October 11, 2015 — Twenty-eighth Sunday in Ordinary Time
“For human beings it is impossible, but not for God. All things are possible for God.” Perhaps somewhere deep inside of us we know that this is true, but because we are human, and because we tend to have a feeling that we are capable of doing many things, the humble acceptance of God’s power and control can be difficult. Our readings on this 28th Sunday in Ordinary Time look at our spiritual lives and at our desire for independence, but they also reveal our need and reliance on the Lord.
Our First Reading comes to us once again from the Book of Wisdom. You may recall this Book is attributed to Solomon as it is presented in the first person as if he was speaking; however, scholars have established that it was written about 100 years before the birth of Christ, so it represents Solomon’s thoughts as he was considered one of the wisest rulers in the history of Israel. In this particular passage Solomon opens by saying, “I prayed, and prudence was given to me; I pleaded, and the spirit of wisdom came to me.” Everything should begin with prayer, as the writer indicates. True wisdom can only be achieved through prayer, and through seeking the guidance of God. Note that the word “spirit” is used to describe how wisdom comes to Solomon. The Holy Spirit is an important aspect of a prayerful life. The conclusion expressed in this extract is that wisdom is worth more than riches and the trappings of life; in fact, wisdom is more precious than gold.
The Word of God is extolled in the Second Reading from Hebrews. That term “Word of God” sometimes confuses us. Holy Scripture is the Word of God. The Catechism of the Catholic Church puts it this way: “In Sacred Scripture, the Church constantly finds her nourishment and her strength, for she welcomes it not as a human word, ‘but as what it really is, the word of God. In the sacred books (the Bible), the Father who is in heaven comes lovingly to meet His children, and talks with them’.” (#104) The word of God is to reach into our hearts; however, that is not possible if we do not make the effort to hear the Word, and to understand its meaning for us. Just as the Book of Wisdom presented this spirit reaching within us the letter to the Hebrews reminds us of our need to hear the Word and to respond to it. We must be open to the Word when it is presented to us.

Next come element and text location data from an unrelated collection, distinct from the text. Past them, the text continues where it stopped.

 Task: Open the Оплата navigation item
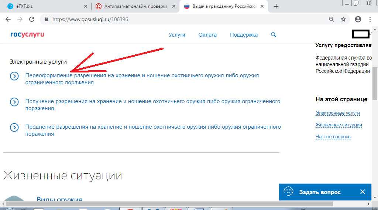(x=207, y=35)
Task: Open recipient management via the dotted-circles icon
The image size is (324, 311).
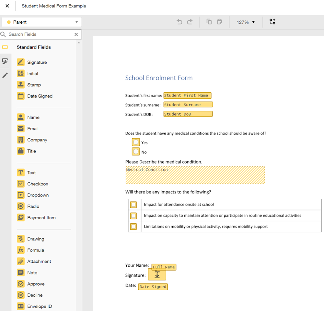Action: (272, 22)
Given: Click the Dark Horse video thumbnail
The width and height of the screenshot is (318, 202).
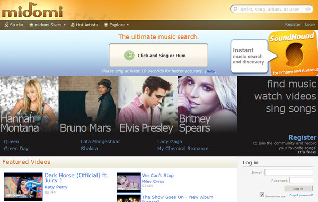Looking at the screenshot, I should pyautogui.click(x=23, y=187).
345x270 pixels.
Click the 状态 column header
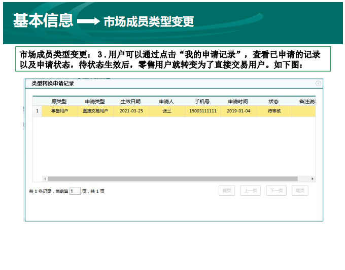tap(273, 101)
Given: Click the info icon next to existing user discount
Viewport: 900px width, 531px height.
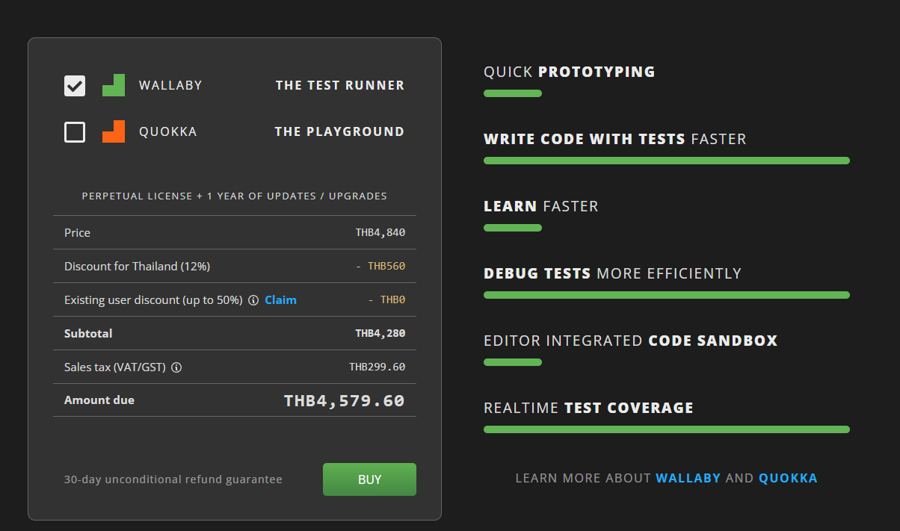Looking at the screenshot, I should 252,300.
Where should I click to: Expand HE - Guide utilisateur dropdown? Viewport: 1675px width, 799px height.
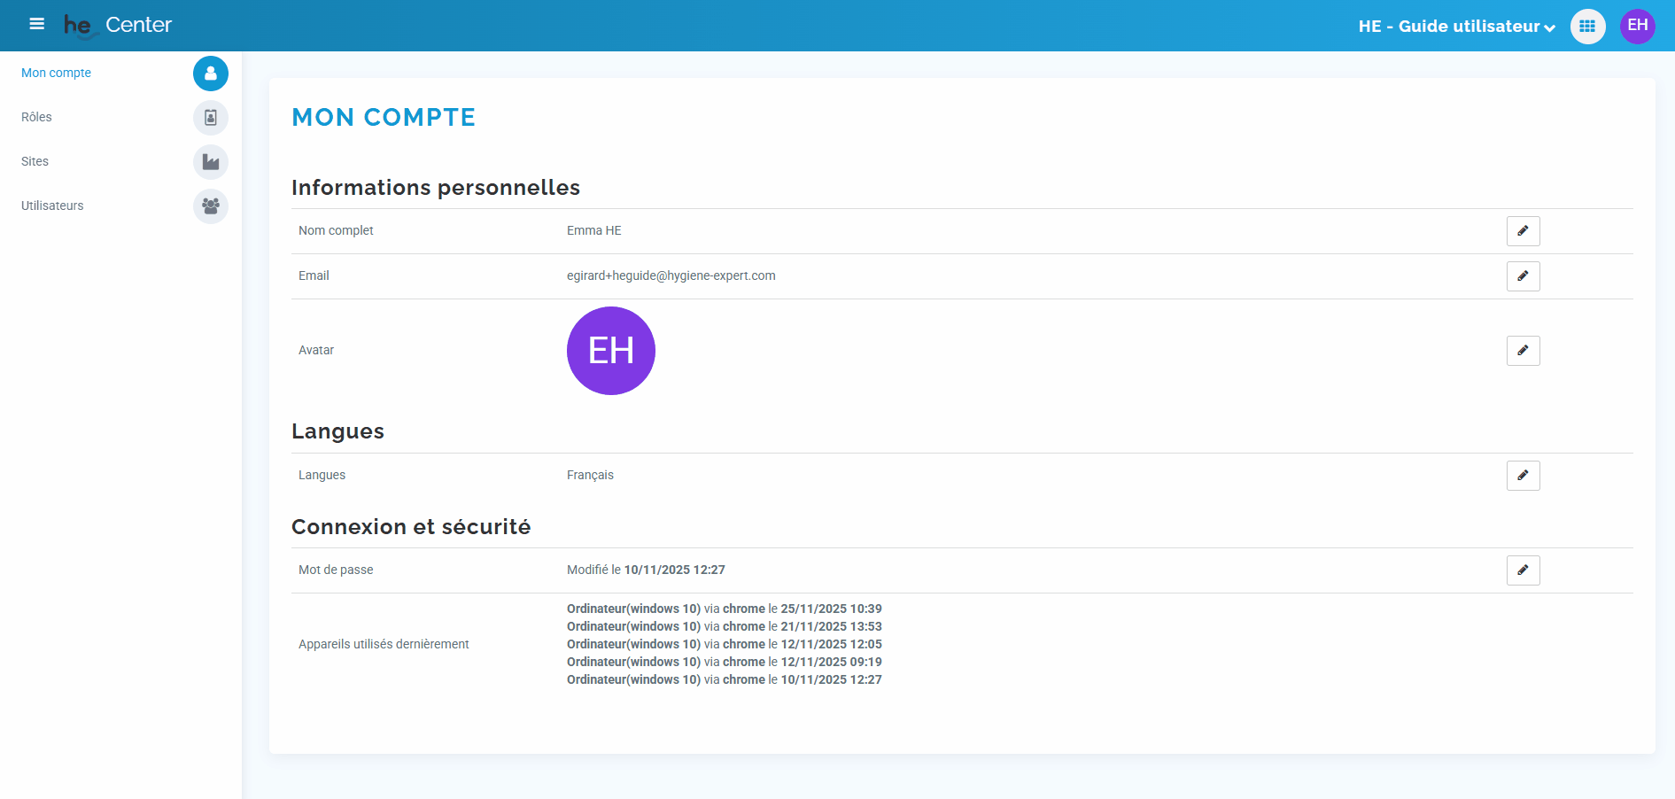1456,27
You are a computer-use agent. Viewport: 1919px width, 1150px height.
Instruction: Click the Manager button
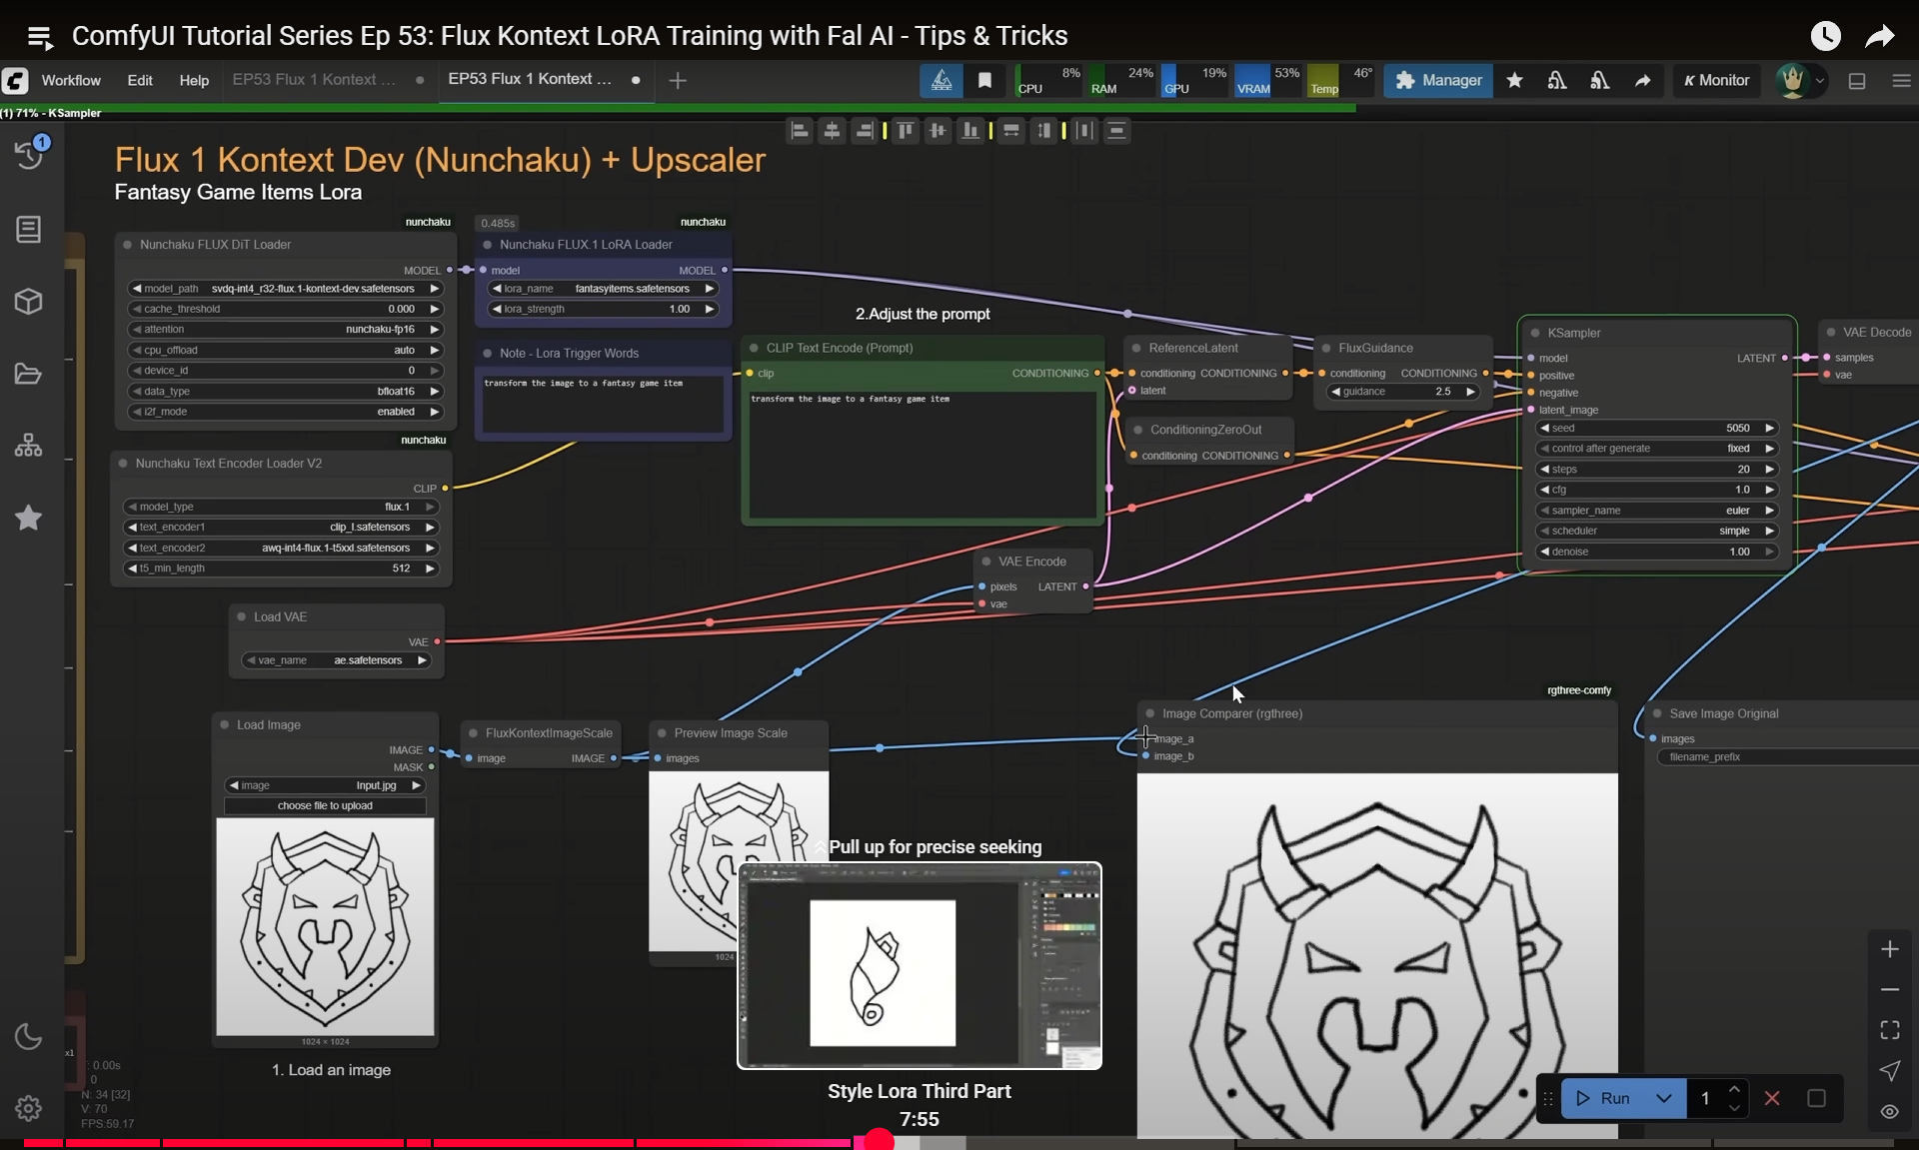(x=1438, y=80)
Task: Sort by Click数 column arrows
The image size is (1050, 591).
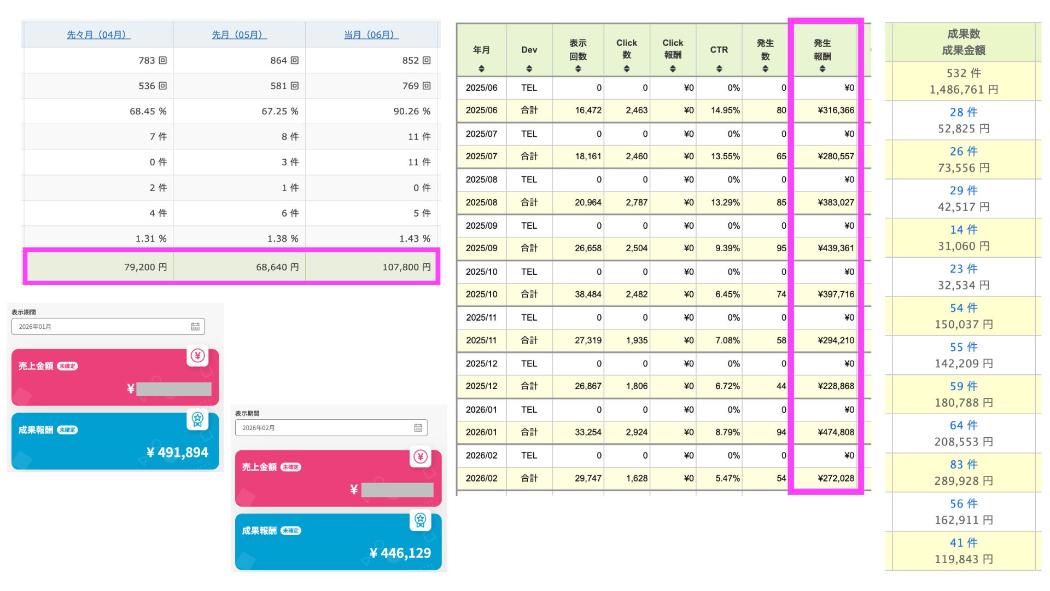Action: tap(627, 69)
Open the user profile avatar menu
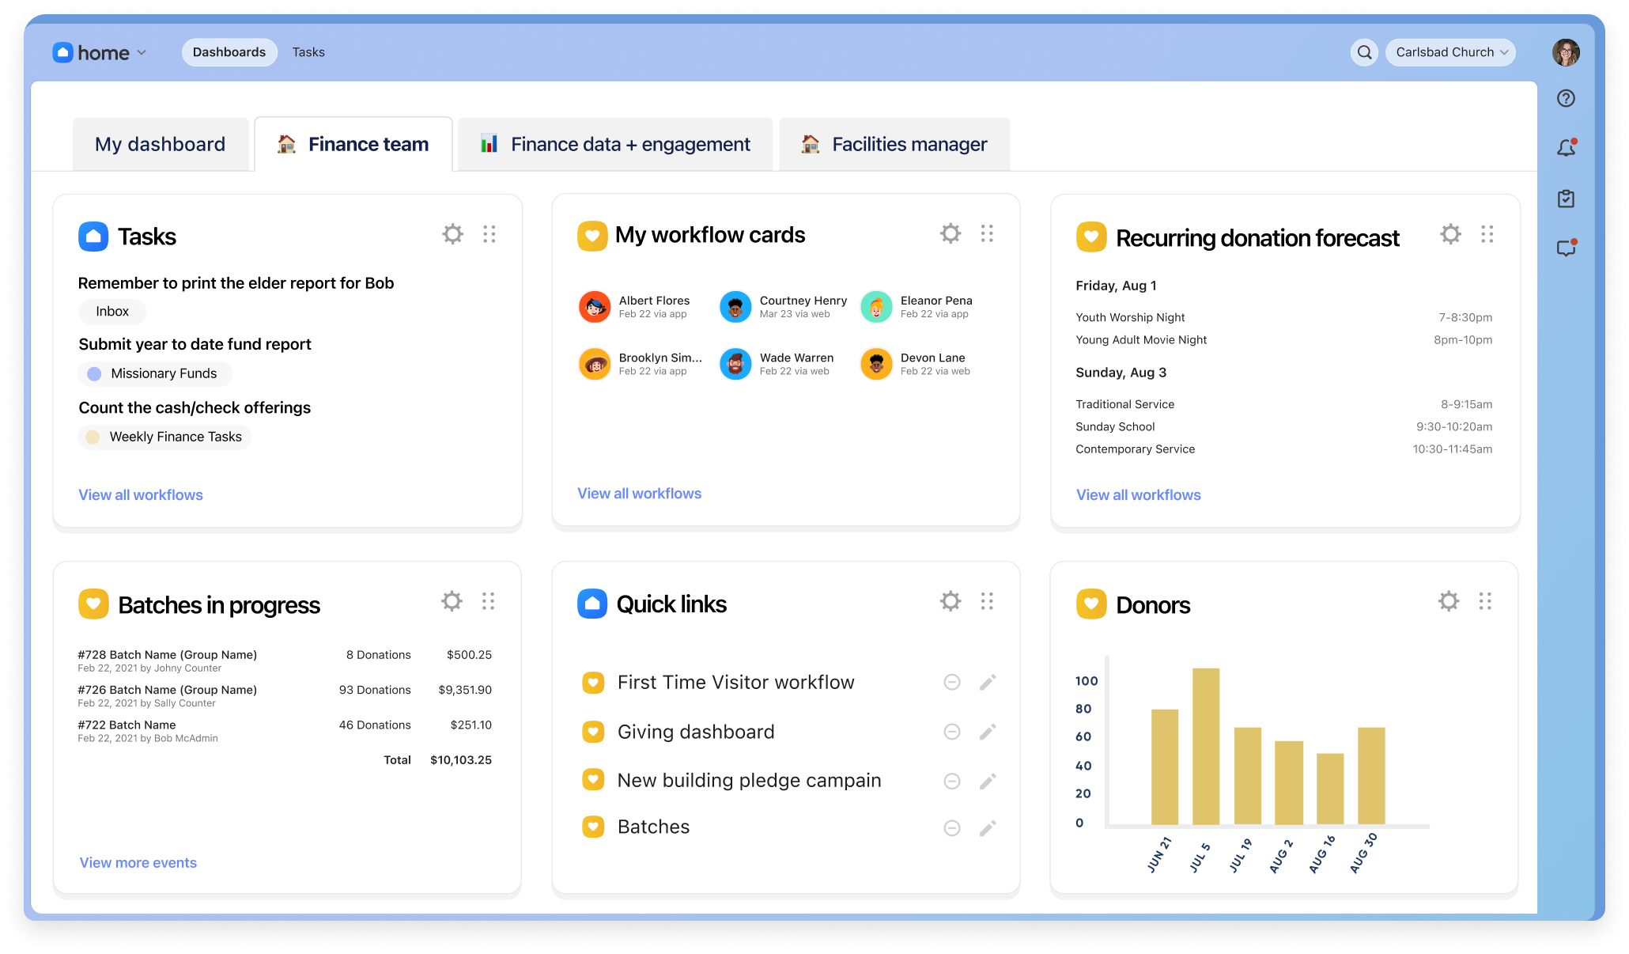 pos(1565,52)

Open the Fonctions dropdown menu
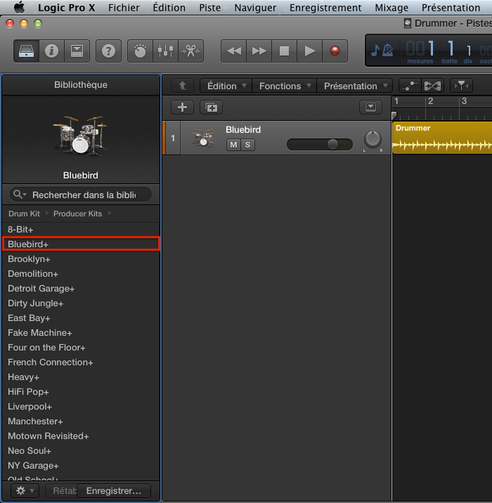pos(284,86)
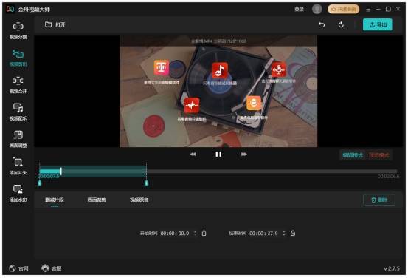Click the white playhead on the timeline
The image size is (408, 278).
60,171
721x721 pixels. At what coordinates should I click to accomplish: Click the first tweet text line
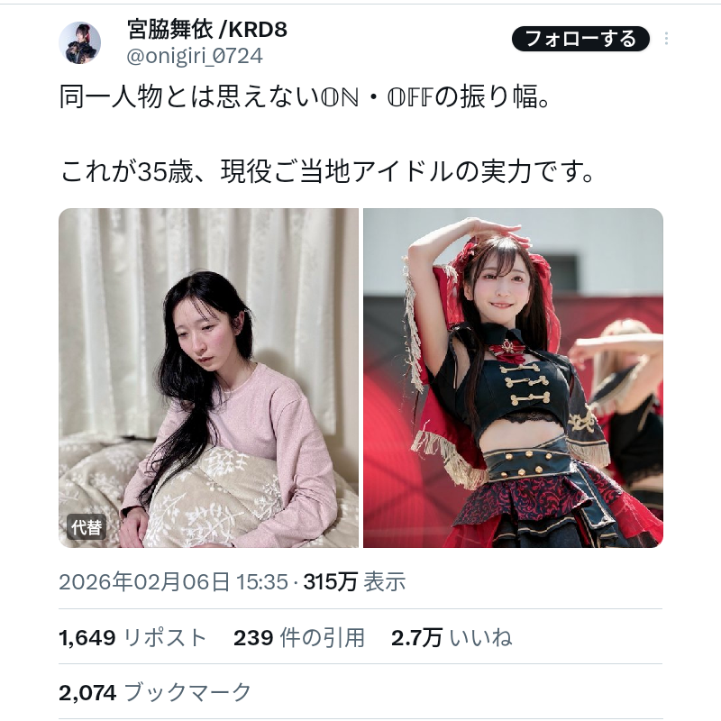pyautogui.click(x=305, y=97)
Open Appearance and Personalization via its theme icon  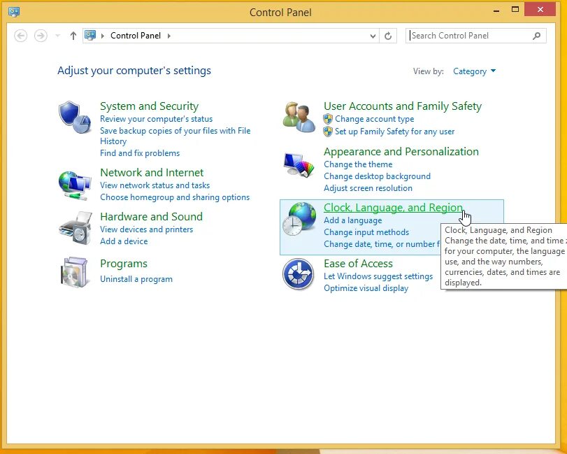(x=299, y=163)
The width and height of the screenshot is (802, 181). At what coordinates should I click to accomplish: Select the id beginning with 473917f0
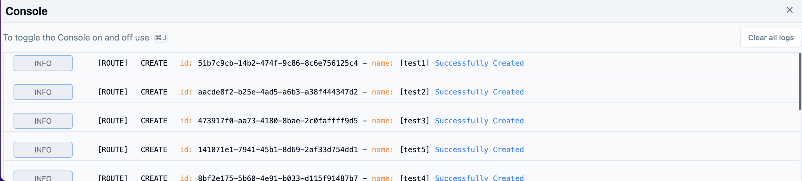pos(278,121)
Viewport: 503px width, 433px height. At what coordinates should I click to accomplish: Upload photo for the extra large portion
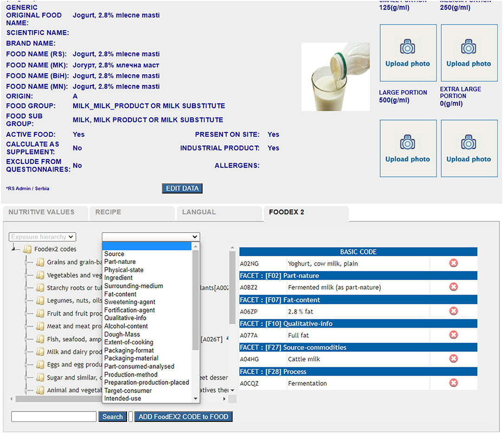click(x=469, y=148)
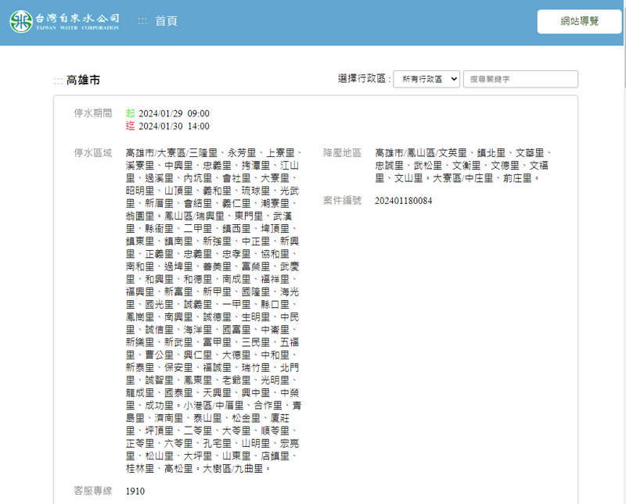Click the Taiwan Water Corporation logo icon
The height and width of the screenshot is (504, 626).
(21, 22)
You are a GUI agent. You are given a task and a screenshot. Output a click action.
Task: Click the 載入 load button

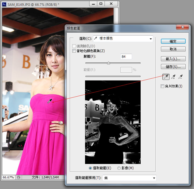point(173,59)

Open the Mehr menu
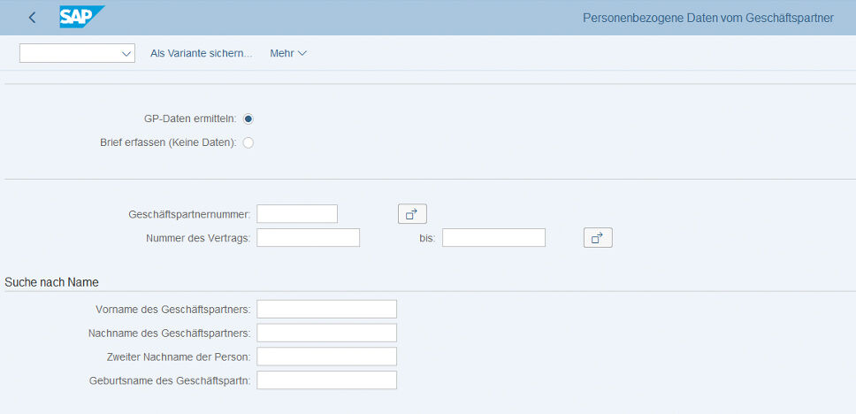[288, 53]
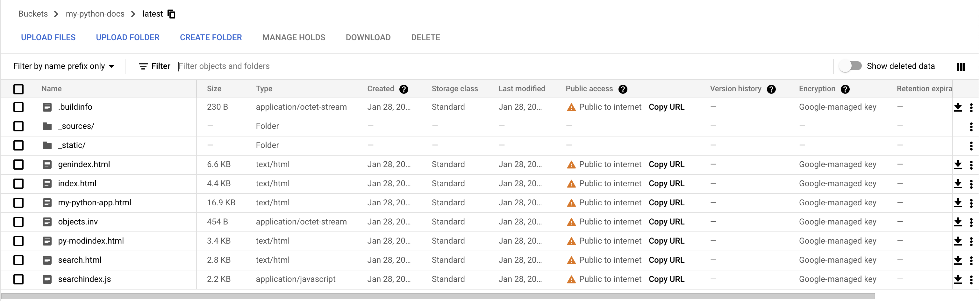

Our Gospel reading from St. Mark presents to us a situation that may make us uncomfortable. Jesus is confronted by a young man of means who asks what he must do to “inherit eternal life.” The Lord’s reply is straightforward presenting again the Commandments given us by God. Nevertheless, when the young man responds that he has followed the commandments faithfully, Jesus adds another proviso: “Go sell what you have, and give to the poor…then come follow me.” The young man walks away dejectedly, for he obviously had much.
One thing we must understand in this reading is that the affluent young man thought eternal life was something you earned, something you deserved if you lived as you should. Jesus wants more than obedience; He wants us to relate to Him and to one another. All of our readings address the thought that God can see deeply into our hearts. The Lord knows what we are thinking and feeling. That is what is happening here; Jesus sees into the young man’s heart, and perceives that his wealth is a stumbling block to salvation. Jesus is not saying everyone must give everything away, but He is saying we must be prepared to follow Him, no matter how problematic that might be.
Jesus reminds His followers that as demanding as following Him and leading a Christian life may be, “All things are possible for God.” Our task is to pray, to seek what the Holy Spirit is leading us to do, to search for guidance through the Word of God, and then to commit ourselves not only to living as we should as good stewards, but also to incorporate our Savior and His Word into our very hearts.